• [TASK INSTRUCTIONS]: Top to bottom, output the entries that follow exactly.

(Excerpts from a dataset)
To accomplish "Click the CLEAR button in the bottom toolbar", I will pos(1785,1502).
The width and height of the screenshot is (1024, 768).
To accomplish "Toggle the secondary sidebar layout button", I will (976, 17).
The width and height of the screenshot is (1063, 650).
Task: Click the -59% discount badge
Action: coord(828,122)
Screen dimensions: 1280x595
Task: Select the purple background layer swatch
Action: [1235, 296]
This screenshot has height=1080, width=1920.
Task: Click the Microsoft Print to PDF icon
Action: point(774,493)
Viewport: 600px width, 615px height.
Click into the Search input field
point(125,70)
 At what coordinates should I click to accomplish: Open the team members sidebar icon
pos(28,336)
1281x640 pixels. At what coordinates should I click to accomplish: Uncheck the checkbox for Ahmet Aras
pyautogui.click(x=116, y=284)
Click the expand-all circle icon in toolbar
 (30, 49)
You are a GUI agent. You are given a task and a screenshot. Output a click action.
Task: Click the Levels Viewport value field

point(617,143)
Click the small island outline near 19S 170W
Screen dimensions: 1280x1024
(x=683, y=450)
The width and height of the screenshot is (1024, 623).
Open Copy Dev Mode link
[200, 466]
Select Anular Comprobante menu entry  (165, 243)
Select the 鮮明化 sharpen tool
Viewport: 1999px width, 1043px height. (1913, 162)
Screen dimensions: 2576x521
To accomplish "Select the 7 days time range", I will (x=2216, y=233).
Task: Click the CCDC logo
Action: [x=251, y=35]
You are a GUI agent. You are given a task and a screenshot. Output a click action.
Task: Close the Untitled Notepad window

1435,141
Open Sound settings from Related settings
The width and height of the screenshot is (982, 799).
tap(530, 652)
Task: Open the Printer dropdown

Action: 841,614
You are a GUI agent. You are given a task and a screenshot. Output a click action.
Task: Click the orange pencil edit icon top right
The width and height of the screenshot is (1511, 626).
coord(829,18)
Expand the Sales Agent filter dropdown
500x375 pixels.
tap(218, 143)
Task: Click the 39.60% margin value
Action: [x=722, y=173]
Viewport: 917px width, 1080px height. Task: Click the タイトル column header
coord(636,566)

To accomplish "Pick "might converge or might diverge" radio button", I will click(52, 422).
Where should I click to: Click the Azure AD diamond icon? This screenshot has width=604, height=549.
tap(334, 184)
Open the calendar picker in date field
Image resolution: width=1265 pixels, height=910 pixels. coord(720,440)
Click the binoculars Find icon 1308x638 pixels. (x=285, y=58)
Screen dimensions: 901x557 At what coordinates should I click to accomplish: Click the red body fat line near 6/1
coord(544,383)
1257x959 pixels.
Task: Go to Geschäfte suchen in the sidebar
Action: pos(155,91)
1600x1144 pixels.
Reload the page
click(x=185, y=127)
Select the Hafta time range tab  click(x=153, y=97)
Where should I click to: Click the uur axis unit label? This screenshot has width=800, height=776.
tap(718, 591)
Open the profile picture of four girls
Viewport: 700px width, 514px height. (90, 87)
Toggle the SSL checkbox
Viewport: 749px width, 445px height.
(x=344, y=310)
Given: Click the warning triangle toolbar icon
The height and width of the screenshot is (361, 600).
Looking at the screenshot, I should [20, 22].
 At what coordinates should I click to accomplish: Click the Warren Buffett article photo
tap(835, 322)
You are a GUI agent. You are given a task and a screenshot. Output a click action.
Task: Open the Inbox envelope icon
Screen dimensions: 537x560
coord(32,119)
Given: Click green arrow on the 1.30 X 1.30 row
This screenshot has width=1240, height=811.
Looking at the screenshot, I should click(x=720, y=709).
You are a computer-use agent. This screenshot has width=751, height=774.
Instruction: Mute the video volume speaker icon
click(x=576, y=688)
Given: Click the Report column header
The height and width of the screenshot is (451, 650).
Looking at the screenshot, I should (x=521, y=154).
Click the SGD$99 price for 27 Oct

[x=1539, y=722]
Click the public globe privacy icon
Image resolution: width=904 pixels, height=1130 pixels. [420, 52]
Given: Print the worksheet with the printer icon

• [SOLUTION]:
To accomplish "Click the CLEAR button in the bottom toolbar", I will pos(1785,1502).
The width and height of the screenshot is (1024, 768).
To accomplish "Toggle the secondary sidebar layout button", I will (976, 17).
The width and height of the screenshot is (1063, 650).
Task: Click the -59% discount badge
Action: coord(828,122)
Screen dimensions: 1280x595
Task: Select the purple background layer swatch
Action: [1235, 296]
This screenshot has height=1080, width=1920.
Task: Click the Microsoft Print to PDF icon
Action: point(774,493)
Viewport: 600px width, 615px height.
Click into the Search input field
point(125,70)
 At what coordinates should I click to accomplish: Open the team members sidebar icon
pos(28,336)
1281x640 pixels. At what coordinates should I click to accomplish: Uncheck the checkbox for Ahmet Aras
pyautogui.click(x=116, y=284)
Click the expand-all circle icon in toolbar
 (30, 49)
You are a GUI agent. You are given a task and a screenshot. Output a click action.
Task: Click the Levels Viewport value field

point(617,143)
Click the small island outline near 19S 170W
Screen dimensions: 1280x1024
(x=683, y=450)
The width and height of the screenshot is (1024, 623).
Open Copy Dev Mode link
[200, 466]
Select Anular Comprobante menu entry  (165, 243)
Select the 鮮明化 sharpen tool
Viewport: 1999px width, 1043px height. (1913, 162)
Screen dimensions: 2576x521
To accomplish "Select the 7 days time range", I will (x=2216, y=233).
Task: Click the CCDC logo
Action: [x=251, y=35]
You are a GUI agent. You are given a task and a screenshot. Output a click action.
Task: Close the Untitled Notepad window

1435,141
Open Sound settings from Related settings
The width and height of the screenshot is (982, 799).
tap(530, 652)
Task: Open the Printer dropdown

Action: 841,614
You are a GUI agent. You are given a task and a screenshot. Output a click action.
Task: Click the orange pencil edit icon top right
The width and height of the screenshot is (1511, 626).
coord(829,18)
Expand the Sales Agent filter dropdown
500x375 pixels.
tap(218, 143)
Task: Click the 39.60% margin value
Action: [x=722, y=173]
Viewport: 917px width, 1080px height. Task: Click the タイトル column header
coord(636,566)

To accomplish "Pick "might converge or might diverge" radio button", I will click(52, 422).
Where should I click to: Click the Azure AD diamond icon? This screenshot has width=604, height=549.
tap(334, 184)
Open the calendar picker in date field
Image resolution: width=1265 pixels, height=910 pixels. coord(720,440)
Click the binoculars Find icon 1308x638 pixels. (x=285, y=58)
Screen dimensions: 901x557 At what coordinates should I click to accomplish: Click the red body fat line near 6/1
coord(544,383)
1257x959 pixels.
Task: Go to Geschäfte suchen in the sidebar
Action: pos(155,91)
1600x1144 pixels.
Reload the page
click(x=185, y=127)
Select the Hafta time range tab  click(x=153, y=97)
Where should I click to: Click the uur axis unit label? This screenshot has width=800, height=776.
tap(718, 591)
Open the profile picture of four girls
Viewport: 700px width, 514px height. (90, 87)
Toggle the SSL checkbox
Viewport: 749px width, 445px height.
(x=344, y=310)
Given: Click the warning triangle toolbar icon
The height and width of the screenshot is (361, 600).
Looking at the screenshot, I should [20, 22].
 At what coordinates should I click to accomplish: Click the Warren Buffett article photo
tap(835, 322)
You are a GUI agent. You are given a task and a screenshot. Output a click action.
Task: Open the Inbox envelope icon
Screen dimensions: 537x560
coord(32,119)
Given: Click green arrow on the 1.30 X 1.30 row
This screenshot has width=1240, height=811.
Looking at the screenshot, I should click(x=720, y=709).
You are a computer-use agent. This screenshot has width=751, height=774.
Instruction: Mute the video volume speaker icon
click(x=576, y=688)
Given: Click the Report column header
The height and width of the screenshot is (451, 650).
Looking at the screenshot, I should (x=521, y=154).
Click the SGD$99 price for 27 Oct

[x=1539, y=722]
Click the public globe privacy icon
Image resolution: width=904 pixels, height=1130 pixels. [420, 52]
Given: Print the worksheet with the printer icon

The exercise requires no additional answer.